Vale's investments, excluding acquisitions, fell to US$1.7 billion in the first quarter, which is roughly the same amount invested in the same period last year, but down 50.5 percent from the fourth quarter of 2008.
On the bright side, iron ore sales to China set new records in the quarter, with revenues from China rising from 17.2 percent (of total revenues) in the first quarter of 2008 to 44.7 percent in the Q1 2009. Vale sold an average of 12 million metric tons of iron ore per month to China in the first quarter, compared to the 2008 monthly average of eight million mt.
Roger Agnelli, Vale's CEO, said, commenting on the company's first quarter results, "The first quarter was the bottom in terms of all types of problems we could face right now," He added, "Overall, the market is not getting worse. It's not recovering yet but it's no longer getting worse."
In late April, Vale reported that its overall iron ore output fell 37 percent in the first quarter from a year ago, while its pellet production fell 73 percent.
Going forward, Vale said that it is focusing on financial and operational flexibility while seeking to maximize efficiency and minimize costs to continue facing the global economic crisis.

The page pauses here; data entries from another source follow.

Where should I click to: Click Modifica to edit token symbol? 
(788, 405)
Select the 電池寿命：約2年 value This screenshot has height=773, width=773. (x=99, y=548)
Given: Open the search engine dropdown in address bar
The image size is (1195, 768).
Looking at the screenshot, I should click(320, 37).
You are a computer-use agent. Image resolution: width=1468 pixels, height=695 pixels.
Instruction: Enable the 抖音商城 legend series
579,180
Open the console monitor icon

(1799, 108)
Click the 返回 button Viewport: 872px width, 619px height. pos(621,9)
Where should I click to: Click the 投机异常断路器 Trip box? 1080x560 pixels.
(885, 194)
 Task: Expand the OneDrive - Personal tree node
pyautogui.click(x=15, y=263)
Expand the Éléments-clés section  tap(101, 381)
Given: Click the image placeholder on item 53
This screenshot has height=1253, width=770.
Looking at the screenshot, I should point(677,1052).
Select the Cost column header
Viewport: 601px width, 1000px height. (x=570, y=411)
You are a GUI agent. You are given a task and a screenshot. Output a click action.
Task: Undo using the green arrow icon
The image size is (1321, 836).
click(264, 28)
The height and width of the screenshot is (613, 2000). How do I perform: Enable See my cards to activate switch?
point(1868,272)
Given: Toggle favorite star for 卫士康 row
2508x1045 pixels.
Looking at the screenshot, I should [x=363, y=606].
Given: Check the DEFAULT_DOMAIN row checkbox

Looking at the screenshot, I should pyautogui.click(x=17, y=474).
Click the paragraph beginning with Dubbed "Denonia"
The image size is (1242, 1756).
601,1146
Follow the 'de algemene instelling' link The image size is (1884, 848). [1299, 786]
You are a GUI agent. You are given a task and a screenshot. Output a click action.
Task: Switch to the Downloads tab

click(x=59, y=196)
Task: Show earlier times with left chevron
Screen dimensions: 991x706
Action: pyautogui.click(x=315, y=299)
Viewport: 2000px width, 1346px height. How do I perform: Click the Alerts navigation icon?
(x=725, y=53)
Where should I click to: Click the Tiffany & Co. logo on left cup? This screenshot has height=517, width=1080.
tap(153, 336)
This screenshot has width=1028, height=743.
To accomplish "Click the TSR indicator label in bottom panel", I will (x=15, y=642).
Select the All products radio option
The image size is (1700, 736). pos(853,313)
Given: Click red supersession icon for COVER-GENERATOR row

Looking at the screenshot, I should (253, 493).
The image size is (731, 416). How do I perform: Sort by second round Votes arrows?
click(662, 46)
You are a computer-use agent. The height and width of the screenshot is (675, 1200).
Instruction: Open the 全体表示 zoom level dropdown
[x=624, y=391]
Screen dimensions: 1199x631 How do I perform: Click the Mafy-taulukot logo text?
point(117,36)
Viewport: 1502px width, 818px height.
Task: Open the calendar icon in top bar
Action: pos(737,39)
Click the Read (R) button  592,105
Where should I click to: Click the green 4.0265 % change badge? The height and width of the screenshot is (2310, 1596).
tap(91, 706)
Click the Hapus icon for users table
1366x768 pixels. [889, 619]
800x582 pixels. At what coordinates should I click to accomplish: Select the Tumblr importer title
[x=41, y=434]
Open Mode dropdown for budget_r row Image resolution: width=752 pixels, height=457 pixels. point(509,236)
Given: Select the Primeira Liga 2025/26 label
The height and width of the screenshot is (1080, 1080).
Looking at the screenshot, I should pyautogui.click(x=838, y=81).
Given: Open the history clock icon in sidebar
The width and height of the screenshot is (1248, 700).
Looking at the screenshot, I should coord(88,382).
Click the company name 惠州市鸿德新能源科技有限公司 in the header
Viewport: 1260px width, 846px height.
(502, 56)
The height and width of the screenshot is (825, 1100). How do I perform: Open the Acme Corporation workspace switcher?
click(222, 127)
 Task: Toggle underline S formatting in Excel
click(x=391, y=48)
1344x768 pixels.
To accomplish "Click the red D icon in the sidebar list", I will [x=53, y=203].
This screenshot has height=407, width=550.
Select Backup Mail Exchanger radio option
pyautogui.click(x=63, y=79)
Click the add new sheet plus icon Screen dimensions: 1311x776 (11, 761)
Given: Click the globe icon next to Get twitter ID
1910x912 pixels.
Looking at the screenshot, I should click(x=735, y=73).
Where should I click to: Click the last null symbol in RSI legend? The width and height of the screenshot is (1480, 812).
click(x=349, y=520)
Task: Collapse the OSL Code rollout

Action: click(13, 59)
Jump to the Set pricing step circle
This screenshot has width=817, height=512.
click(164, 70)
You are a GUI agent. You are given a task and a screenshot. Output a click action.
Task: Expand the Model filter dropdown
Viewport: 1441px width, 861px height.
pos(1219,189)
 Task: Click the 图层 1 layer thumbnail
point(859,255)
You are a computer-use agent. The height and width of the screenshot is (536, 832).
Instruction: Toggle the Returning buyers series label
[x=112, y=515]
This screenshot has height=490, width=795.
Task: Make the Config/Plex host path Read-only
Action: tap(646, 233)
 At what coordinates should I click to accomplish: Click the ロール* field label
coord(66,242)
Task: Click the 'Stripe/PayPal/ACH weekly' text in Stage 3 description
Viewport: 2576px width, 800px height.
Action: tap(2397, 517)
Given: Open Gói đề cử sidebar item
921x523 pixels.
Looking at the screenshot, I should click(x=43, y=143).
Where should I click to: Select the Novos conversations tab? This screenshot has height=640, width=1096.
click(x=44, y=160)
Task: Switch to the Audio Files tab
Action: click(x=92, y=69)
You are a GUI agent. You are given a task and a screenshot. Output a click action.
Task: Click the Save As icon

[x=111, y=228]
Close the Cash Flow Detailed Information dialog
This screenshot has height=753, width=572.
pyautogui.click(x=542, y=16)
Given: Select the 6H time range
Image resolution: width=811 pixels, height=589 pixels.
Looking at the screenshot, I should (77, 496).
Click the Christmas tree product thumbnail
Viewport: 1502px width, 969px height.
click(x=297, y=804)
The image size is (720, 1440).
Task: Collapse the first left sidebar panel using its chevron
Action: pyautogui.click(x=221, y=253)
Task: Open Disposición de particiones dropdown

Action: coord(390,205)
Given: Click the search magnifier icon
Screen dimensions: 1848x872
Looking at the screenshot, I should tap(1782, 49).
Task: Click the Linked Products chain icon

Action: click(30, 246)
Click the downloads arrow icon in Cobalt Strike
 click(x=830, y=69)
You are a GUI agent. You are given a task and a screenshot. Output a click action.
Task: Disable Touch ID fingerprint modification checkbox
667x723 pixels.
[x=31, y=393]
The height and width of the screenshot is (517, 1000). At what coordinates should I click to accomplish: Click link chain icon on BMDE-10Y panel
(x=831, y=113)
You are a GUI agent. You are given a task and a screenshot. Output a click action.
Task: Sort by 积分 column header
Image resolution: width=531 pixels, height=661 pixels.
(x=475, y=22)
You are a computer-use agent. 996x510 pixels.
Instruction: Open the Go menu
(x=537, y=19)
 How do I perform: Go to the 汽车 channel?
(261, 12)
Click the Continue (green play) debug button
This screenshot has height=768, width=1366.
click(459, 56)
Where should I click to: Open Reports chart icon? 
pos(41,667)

Chief Financial Officer Fabio Barbosa said that Vale will explore alternative pricing systems, as it will adopt a flexible iron ore pricing policy and will accept alternatives to annual contract prices if clients desire so.
Mr. Barbosa cited the company's increased sales to China in the first quarter, amid the sharp downturn in US and European demand, as an example that "reflects Vale's capacity to adapt to radical change."